◆ **PROBLEM TO WORK ON**: What is needed is an exact copy of every line from the one with "You are a computer-use" to the end of the entries below, without the pictures.

◆ **INPUT DATA**:
────────────────

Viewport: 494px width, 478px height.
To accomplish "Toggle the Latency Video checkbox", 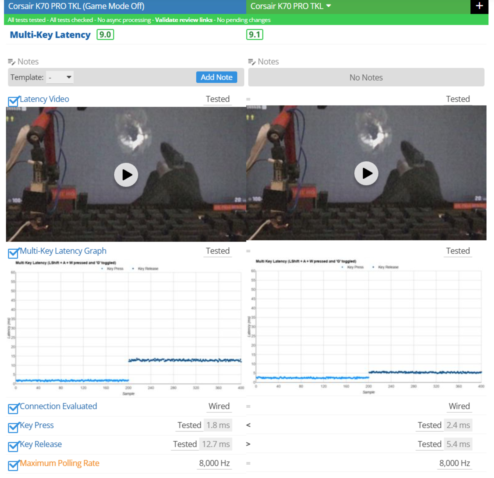I will click(x=13, y=101).
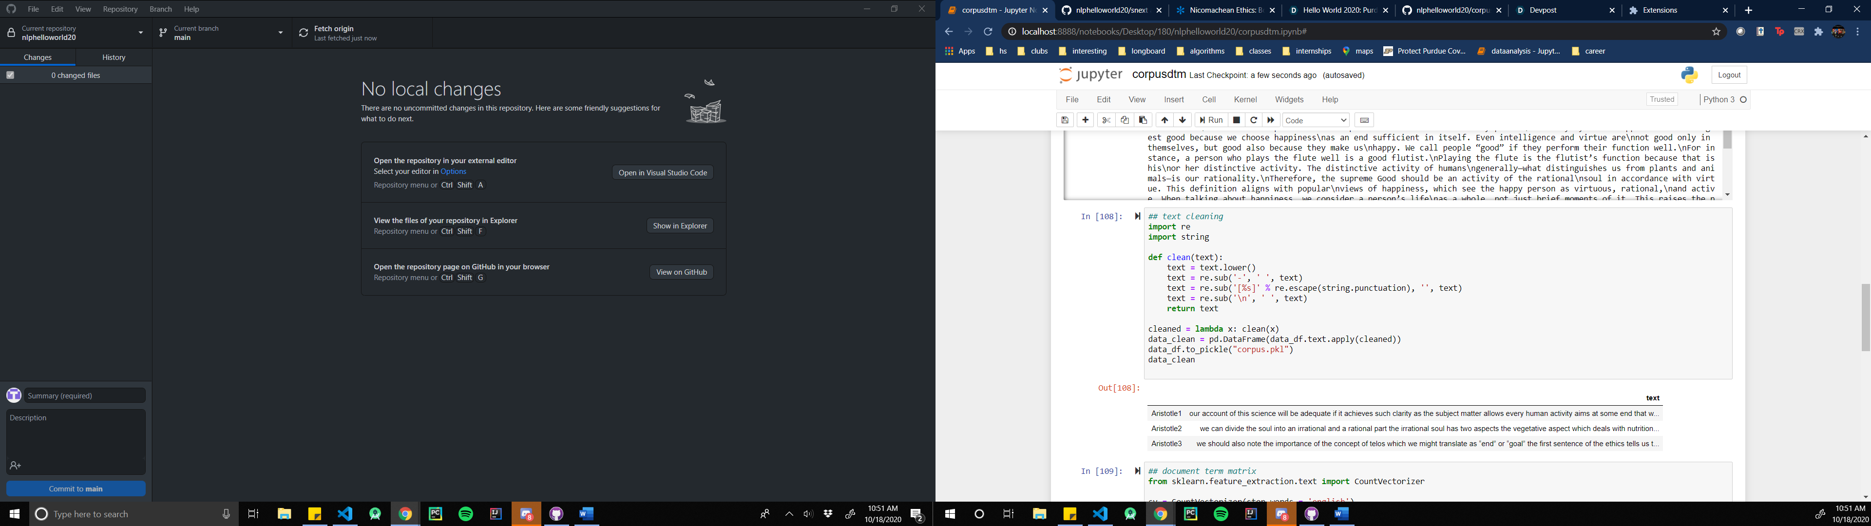Open the command palette keyboard icon
The height and width of the screenshot is (526, 1871).
pyautogui.click(x=1364, y=120)
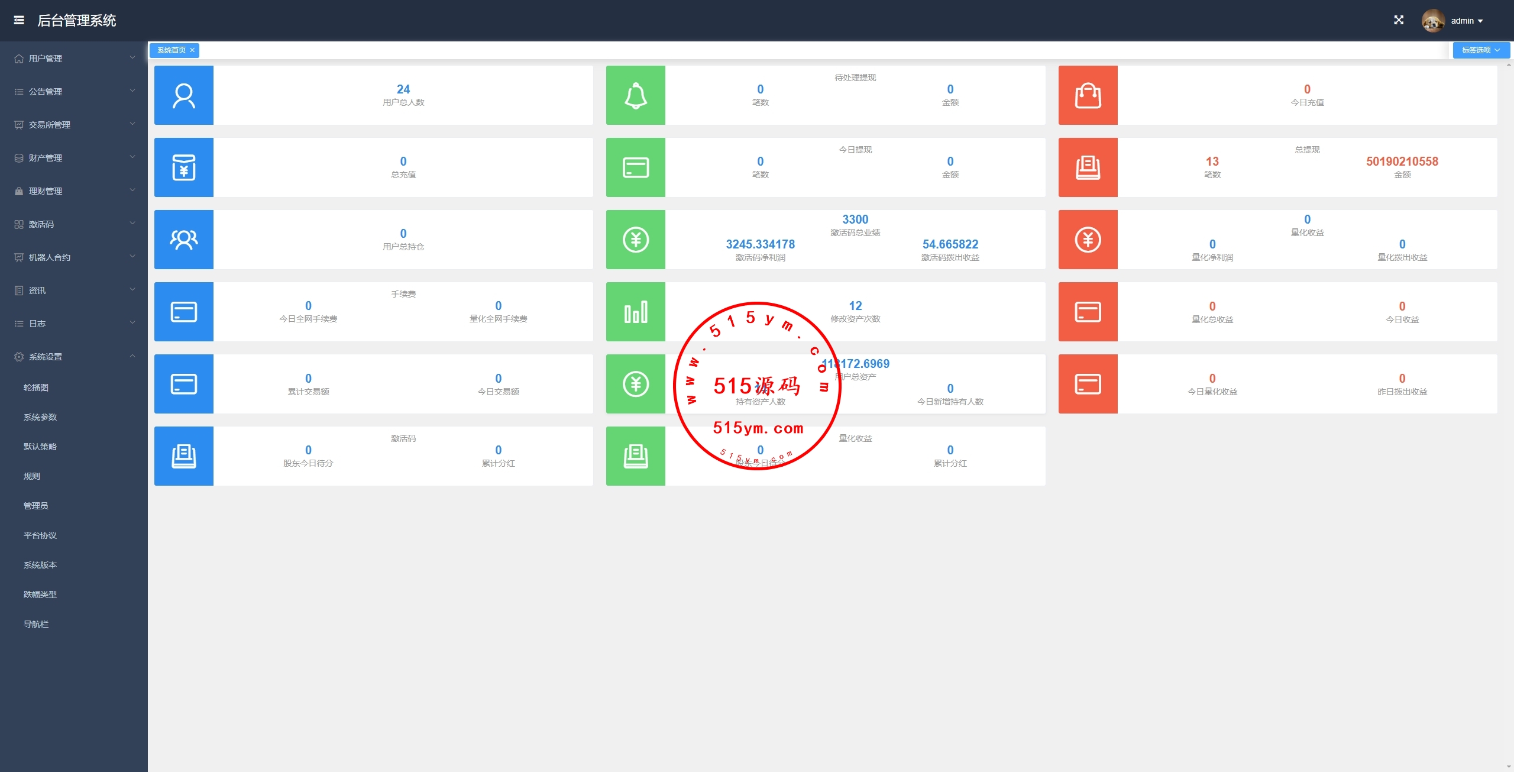Open the 标签选项 dropdown button
The height and width of the screenshot is (772, 1514).
(1481, 50)
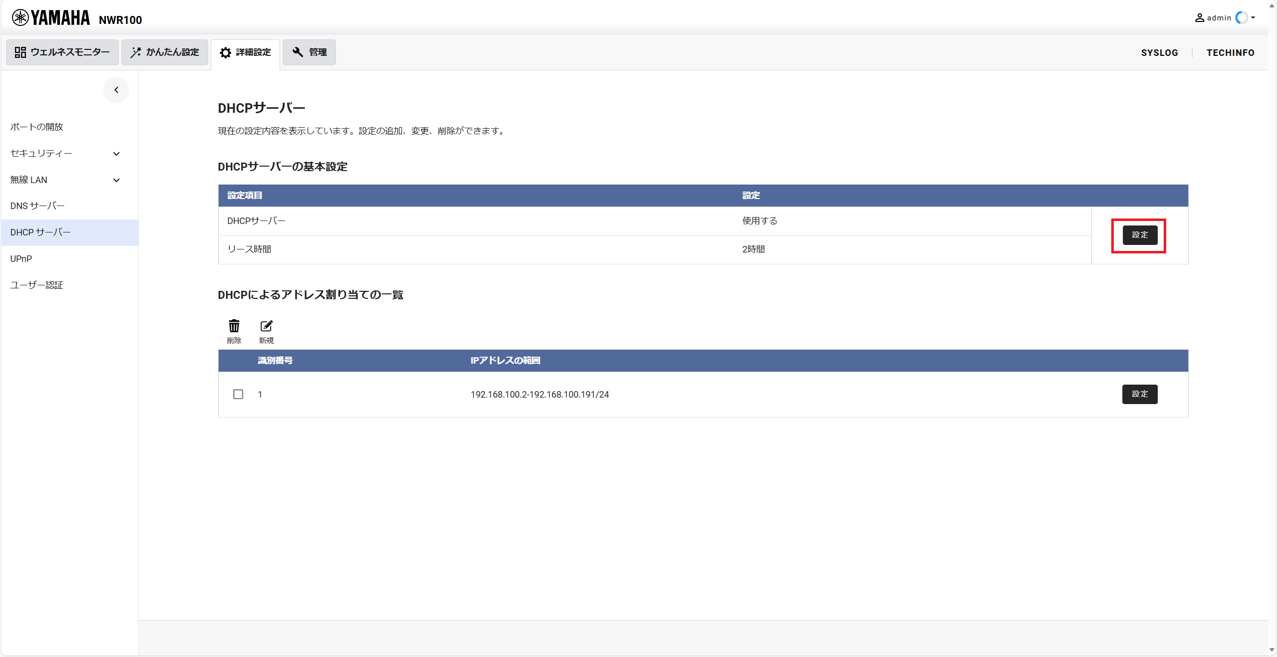Open the Wellness Monitor tab

pos(62,52)
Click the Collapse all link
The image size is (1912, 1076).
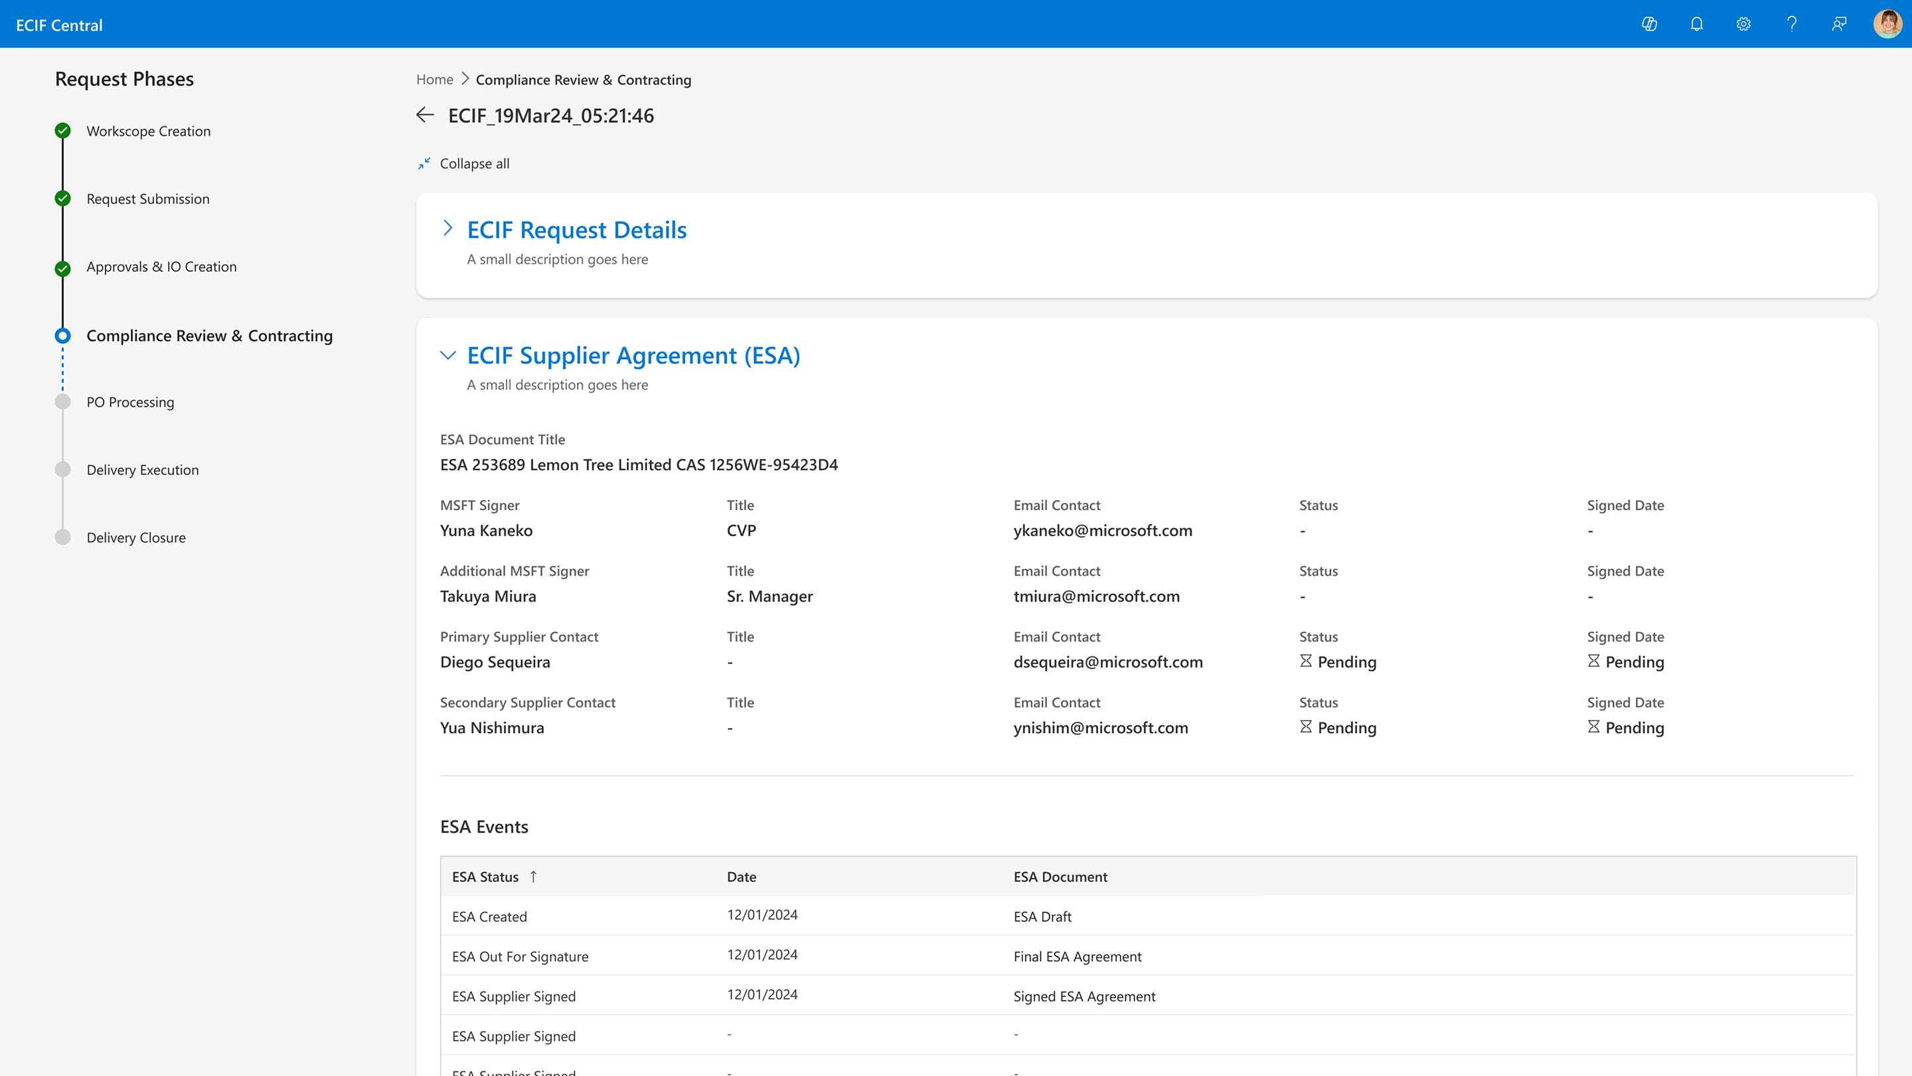coord(474,163)
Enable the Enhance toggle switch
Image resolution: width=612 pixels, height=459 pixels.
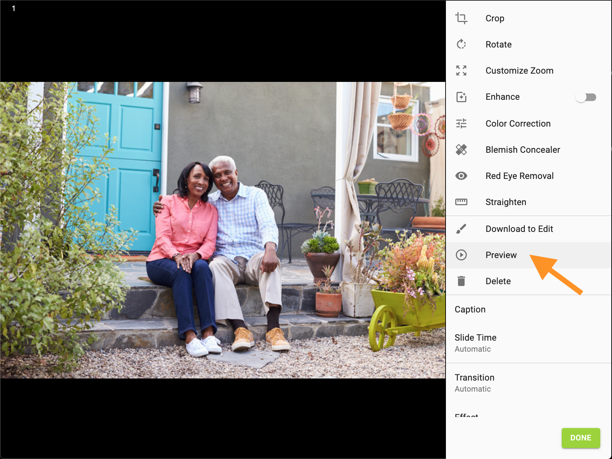[x=586, y=97]
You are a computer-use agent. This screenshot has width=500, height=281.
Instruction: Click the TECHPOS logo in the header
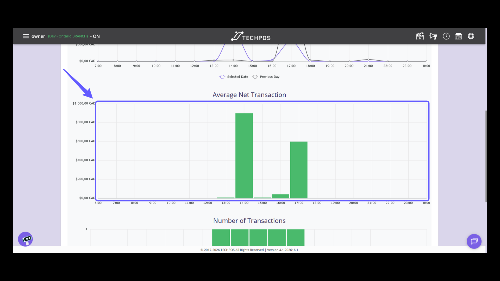click(x=250, y=36)
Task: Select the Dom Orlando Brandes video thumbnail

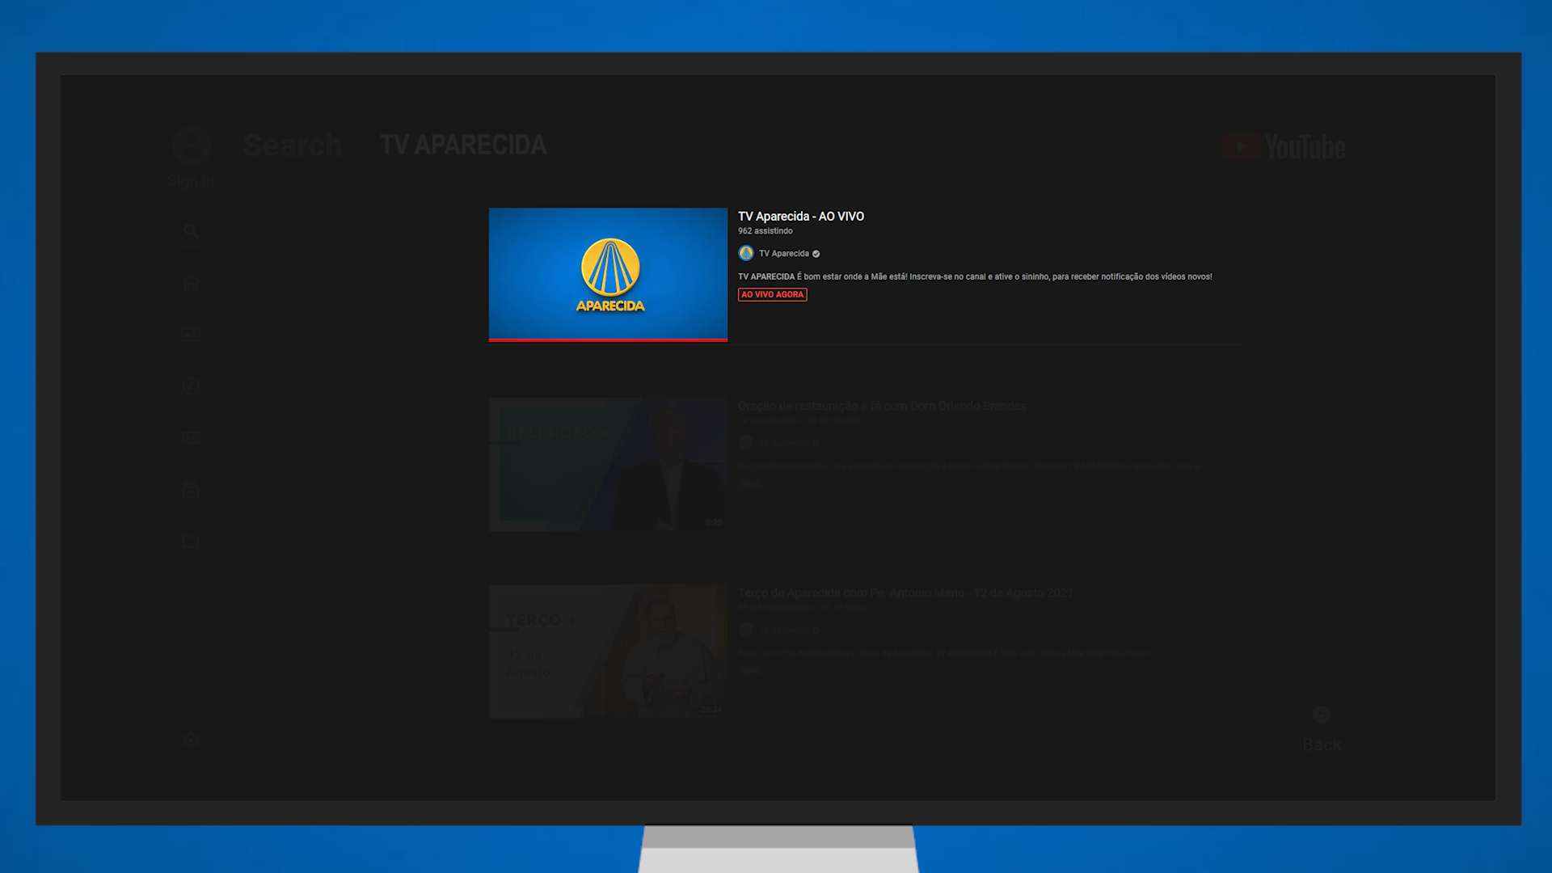Action: pos(608,464)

────────────────

◆ **PROBLEM SOLUTION**:
You are a computer-use agent. This screenshot has width=500, height=281.
Instruction: Click the TECHPOS logo in the header
click(x=250, y=36)
Task: Select the Dom Orlando Brandes video thumbnail

Action: pos(608,464)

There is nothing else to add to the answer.